Data supplied:
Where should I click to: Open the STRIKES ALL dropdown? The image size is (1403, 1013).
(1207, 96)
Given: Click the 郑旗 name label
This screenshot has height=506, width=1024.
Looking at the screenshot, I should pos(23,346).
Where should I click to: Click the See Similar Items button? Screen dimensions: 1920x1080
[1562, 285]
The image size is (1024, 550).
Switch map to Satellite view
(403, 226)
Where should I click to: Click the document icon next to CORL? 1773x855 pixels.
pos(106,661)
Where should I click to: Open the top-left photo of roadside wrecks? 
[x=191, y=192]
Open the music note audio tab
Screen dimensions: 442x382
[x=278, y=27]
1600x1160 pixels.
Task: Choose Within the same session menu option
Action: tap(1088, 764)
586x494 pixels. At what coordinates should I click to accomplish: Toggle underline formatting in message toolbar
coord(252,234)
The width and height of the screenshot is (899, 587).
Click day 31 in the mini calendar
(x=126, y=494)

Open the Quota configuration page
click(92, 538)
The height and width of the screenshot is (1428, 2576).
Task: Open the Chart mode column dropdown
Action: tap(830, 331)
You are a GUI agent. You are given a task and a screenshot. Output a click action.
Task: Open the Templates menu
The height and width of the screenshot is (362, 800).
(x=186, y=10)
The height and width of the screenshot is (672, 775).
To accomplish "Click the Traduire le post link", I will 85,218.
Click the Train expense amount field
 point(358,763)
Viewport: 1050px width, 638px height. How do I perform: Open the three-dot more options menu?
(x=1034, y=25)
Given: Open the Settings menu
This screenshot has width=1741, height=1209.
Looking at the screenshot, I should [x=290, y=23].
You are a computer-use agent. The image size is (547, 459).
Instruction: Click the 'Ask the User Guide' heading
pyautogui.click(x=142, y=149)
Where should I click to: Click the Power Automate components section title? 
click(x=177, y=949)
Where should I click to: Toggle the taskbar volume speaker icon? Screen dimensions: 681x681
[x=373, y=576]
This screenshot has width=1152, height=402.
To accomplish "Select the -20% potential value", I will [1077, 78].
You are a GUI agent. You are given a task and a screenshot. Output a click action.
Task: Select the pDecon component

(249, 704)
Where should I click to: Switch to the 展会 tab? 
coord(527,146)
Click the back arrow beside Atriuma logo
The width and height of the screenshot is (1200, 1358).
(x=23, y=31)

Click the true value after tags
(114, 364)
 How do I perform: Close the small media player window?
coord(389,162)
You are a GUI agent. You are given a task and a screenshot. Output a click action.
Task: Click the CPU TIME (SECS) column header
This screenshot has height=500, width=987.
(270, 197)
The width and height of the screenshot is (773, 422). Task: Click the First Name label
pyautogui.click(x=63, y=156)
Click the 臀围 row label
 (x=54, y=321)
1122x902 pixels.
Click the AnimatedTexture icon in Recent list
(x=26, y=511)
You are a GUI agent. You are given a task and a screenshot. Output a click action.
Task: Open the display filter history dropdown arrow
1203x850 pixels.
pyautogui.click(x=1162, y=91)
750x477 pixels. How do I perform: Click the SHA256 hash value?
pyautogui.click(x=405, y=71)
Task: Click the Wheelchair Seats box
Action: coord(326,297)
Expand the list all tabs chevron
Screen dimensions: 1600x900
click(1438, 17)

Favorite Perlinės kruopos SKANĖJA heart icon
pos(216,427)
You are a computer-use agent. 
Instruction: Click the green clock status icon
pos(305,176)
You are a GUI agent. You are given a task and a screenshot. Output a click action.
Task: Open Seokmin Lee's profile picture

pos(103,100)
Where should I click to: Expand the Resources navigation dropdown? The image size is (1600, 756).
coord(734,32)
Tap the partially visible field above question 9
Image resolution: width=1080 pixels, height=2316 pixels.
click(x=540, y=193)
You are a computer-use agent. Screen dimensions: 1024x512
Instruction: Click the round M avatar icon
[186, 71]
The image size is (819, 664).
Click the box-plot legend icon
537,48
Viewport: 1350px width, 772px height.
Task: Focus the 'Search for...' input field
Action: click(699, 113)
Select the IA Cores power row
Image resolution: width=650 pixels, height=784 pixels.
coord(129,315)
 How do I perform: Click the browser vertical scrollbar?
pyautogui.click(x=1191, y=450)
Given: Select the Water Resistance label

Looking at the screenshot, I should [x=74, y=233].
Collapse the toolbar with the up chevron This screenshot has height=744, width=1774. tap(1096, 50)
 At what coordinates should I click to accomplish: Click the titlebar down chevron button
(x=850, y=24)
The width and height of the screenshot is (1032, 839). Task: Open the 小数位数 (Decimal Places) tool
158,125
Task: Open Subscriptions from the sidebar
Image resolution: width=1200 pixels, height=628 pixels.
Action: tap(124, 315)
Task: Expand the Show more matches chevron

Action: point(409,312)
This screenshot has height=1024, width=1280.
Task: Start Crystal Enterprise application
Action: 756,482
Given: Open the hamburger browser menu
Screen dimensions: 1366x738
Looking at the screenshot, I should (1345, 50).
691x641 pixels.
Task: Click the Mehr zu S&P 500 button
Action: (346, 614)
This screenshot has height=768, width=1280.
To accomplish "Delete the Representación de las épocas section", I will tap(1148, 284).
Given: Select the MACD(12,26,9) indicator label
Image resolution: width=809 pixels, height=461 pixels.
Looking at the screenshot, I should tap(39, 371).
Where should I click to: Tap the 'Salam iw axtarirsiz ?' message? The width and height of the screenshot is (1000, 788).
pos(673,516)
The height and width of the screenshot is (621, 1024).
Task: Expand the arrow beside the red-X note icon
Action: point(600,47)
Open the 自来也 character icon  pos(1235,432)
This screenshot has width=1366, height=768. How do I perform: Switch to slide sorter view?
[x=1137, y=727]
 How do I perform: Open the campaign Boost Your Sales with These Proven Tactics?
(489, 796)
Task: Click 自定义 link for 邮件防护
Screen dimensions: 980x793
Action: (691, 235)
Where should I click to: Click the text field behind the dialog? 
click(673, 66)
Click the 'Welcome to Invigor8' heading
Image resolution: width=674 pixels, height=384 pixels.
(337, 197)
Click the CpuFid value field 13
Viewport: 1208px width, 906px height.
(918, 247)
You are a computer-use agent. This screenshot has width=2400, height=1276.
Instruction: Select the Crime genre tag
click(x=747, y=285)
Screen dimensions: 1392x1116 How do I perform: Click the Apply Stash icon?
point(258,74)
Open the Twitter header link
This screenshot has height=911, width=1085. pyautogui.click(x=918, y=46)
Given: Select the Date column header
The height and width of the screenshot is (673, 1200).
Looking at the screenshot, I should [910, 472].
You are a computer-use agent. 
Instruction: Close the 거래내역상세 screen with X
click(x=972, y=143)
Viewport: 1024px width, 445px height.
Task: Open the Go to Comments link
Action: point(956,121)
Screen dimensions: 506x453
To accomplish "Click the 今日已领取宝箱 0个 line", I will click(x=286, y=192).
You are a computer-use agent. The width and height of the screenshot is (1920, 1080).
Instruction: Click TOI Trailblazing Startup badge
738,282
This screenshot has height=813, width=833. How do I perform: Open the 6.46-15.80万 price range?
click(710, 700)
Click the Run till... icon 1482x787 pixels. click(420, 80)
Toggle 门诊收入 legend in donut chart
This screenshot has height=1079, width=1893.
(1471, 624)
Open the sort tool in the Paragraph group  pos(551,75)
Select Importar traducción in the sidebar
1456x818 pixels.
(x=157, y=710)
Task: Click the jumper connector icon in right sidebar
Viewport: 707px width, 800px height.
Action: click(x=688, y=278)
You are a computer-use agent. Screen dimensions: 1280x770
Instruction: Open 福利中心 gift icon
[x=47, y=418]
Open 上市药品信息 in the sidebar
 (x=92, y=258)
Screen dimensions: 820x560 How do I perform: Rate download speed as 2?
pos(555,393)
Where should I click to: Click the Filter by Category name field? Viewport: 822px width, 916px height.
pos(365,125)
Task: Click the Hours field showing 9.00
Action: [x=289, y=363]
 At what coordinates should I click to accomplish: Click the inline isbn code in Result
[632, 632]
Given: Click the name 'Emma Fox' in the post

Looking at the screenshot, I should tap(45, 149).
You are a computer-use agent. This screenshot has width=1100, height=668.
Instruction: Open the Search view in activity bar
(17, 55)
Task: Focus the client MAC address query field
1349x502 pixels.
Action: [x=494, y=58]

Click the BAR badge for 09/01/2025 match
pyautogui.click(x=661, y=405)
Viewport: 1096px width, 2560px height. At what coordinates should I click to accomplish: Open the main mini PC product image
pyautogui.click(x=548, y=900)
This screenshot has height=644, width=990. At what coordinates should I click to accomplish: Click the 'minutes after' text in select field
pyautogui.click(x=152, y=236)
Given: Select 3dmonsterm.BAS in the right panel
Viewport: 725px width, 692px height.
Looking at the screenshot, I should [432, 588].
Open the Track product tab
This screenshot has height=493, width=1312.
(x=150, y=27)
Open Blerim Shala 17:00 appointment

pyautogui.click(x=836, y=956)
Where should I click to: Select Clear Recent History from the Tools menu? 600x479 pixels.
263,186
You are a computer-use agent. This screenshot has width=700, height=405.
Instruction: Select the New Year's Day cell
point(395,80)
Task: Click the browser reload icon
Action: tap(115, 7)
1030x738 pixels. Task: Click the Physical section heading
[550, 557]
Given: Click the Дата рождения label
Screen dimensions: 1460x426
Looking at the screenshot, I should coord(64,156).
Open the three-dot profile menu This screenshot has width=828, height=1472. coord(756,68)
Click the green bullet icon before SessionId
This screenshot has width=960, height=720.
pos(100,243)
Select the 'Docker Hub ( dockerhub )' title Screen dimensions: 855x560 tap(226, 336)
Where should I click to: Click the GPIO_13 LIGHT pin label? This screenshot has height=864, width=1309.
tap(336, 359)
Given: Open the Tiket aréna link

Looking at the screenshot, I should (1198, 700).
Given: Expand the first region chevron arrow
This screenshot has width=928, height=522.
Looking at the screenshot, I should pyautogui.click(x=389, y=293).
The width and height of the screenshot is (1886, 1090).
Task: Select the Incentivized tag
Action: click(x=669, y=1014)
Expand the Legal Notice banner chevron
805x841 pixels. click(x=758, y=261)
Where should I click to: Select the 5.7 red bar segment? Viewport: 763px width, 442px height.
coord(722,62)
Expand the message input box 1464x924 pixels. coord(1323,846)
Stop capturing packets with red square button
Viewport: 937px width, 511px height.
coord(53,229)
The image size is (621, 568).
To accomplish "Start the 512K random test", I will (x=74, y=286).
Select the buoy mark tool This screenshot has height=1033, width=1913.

What the task requires:
Using the records above, copy every line that has the word "computer" in it.

Completed task:
You are a computer-use agent. The image size is (547, 459).
You are a computer-use agent. 
You are a computer-use agent. Screen dimensions: 1024x512
You are a computer-use agent. This screenshot has width=2400, height=1276.
You are a computer-use agent. 
You are a computer-use agent. The width and height of the screenshot is (1920, 1080).
You are a computer-use agent. Screen dimensions: 1280x770
You are a computer-use agent. This screenshot has width=1100, height=668.
You are a computer-use agent. This screenshot has width=700, height=405.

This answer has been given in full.